This is a follow up to the first part of my fat loss recipes installment, which was pretty much on the sweet side with pancakes, brownie protein bars and a banana shake. This time, I’ll focus on something that’s more spicy.
One of the best investements in my younger years was the Gourmet Nutrition cook book. Some of the recipes in there still form the stable of my nutrition. With one meal, I feel especially connected. Chili.
As always, there’s a story to that. As kids (when we were something around 17 years old, might have been 16), Toni (a good friend of mine) and I were touring through Europe. There’s this train ticket called Interrail which basically entitles you to use any train at any time, provided there are free seats. I hear they’ve made changes since, with zones that separate Europe and what not, but back then it was wild. We met some girls in Marseille, one thing led to the other and a couple days later we went to Deventer in the Netherlands to visit one of them. She made us chili for dinner and since then, chili always summons some nice memories.
More important, though, chili is nutritous, tasty, and can be cooked in bulk. Dr Johns Chili (https://www.t-nation.com/diet-fat-loss/20-pounds-in-20-weeks) is the gold standard when it comes to healthy tex-mex food and should definitely be used as a template / starting point. I’ve made some minor changes to the recipe, but in essence, I have to attribute it to Dr. Berardi of Precision Nutrition. Some of the ingredients that are regularly proposed by PN (such as Pecan nuts and Cashew nuts) are rather expensive over here, others (such as the V8 juice) simply aren’t available.

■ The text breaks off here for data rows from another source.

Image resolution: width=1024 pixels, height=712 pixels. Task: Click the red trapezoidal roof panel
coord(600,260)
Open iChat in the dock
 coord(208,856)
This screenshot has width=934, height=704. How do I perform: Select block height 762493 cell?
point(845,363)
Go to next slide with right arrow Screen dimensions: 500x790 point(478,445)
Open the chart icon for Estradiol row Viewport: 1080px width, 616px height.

Doesn’t get any simpler than this:
- Extra lean ground beef, 3 Kg
- Kidney Beans, 6 cans á 255 g net weight
- White beans, 3 cans á 530 g net weight
- Carrots, 3 Kg
- Onions, 1 Kg
- Tomatoes, 3.5 Kg
- Slice the carrots
- Slice the onions
- Dice the tomatoes
- Drain & Rinse the Beans
- Use some fat (I like extra virgin coconut fat) to brown the onions on low heat
- Add the meat to the onions and brown on moderate heat
- Add spices. I like to use a good amount of cumin, cheyenne pepper, red pepper, and chili powder. I play this by the ear, but cumin is definitely the dominant factor.
- Add the beans to the cooked onions & meat
- Add some water, then the carrots and tomatoes. Boil under a closed lid until everything is soft and has the typical color you’d expect chili to have.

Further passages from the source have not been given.